But certain of his films remain marvelous. And the marvel of the man himself is made plain by the stories of accomplished actors and professionals whose performances still come to life before us.

Some of his work never did hold water—Harold and Maud and Being There—but The Last Detail, Shampoo, and Coming Home are vivid and valid as the day they were made.

Ashby did not fit into the Hollywood mold because no one worked so hard at his craft as he did or cared about it more.

And we hear his qualifications from every side: Roseanne Arquette, Jane Fonda, Bruce Dern, John Voight, Lee Grant, Jeff and Beau Bridges, Lou Gossett, Dustin Hoffman. They all say not just how wonderful as a director he was but how wonderful he was as an individual to make a workplace heaven to be in. Cinemaphotographer Haskell Wexler, a difficult party if ever there was one, says the same, and so does director Norman Jewison.

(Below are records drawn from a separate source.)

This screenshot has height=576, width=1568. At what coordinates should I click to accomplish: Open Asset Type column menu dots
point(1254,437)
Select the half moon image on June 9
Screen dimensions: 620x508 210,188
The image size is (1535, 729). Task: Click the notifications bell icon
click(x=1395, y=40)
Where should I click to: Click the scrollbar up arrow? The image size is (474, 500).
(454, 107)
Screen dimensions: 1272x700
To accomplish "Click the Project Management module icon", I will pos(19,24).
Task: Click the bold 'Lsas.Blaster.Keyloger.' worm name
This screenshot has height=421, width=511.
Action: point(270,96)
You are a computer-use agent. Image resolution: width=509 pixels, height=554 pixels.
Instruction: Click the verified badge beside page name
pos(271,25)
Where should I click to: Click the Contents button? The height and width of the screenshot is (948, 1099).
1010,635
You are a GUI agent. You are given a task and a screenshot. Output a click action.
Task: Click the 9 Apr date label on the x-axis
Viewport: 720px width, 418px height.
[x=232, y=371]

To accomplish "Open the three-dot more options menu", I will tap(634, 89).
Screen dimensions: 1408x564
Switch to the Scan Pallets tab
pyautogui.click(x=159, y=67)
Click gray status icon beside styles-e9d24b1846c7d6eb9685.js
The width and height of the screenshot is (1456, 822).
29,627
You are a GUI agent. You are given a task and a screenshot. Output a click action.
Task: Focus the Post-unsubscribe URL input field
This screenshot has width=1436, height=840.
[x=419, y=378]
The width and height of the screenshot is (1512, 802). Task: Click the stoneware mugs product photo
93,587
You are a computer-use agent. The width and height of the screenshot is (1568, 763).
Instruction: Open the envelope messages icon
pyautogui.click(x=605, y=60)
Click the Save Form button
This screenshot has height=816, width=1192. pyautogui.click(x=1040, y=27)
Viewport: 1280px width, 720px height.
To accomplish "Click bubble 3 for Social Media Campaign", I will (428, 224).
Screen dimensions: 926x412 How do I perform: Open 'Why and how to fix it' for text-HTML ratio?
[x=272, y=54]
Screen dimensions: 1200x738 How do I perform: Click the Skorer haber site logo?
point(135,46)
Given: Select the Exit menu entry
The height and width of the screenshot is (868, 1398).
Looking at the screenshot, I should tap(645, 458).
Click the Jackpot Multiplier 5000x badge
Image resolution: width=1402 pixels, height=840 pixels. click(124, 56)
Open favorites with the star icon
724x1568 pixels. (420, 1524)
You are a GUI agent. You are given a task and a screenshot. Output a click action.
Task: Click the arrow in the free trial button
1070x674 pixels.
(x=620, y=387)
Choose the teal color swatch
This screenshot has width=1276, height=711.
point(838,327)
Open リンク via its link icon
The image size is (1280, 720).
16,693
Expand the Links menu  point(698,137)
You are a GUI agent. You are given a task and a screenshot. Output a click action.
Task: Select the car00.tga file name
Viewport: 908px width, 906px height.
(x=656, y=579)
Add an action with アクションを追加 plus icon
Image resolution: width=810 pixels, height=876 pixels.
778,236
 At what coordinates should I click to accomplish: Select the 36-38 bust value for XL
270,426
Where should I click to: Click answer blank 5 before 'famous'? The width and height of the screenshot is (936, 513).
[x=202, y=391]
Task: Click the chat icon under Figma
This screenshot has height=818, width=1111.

Well, here’s a secret worth knowing for us all.

How did he do it? Probably because he loved all aspects of movie-making.

Except for the suits in the front office. Here he seemed to have behaved like a hippie fool—writing them rude letters, stamping his foot, and being puerile. He might have taken a tip from George Stevens and simply walked away from them and thus gotten to do what he wanted from the beginning.

After his successful decade, we hear about his last six films, all failures, although I still want to see them.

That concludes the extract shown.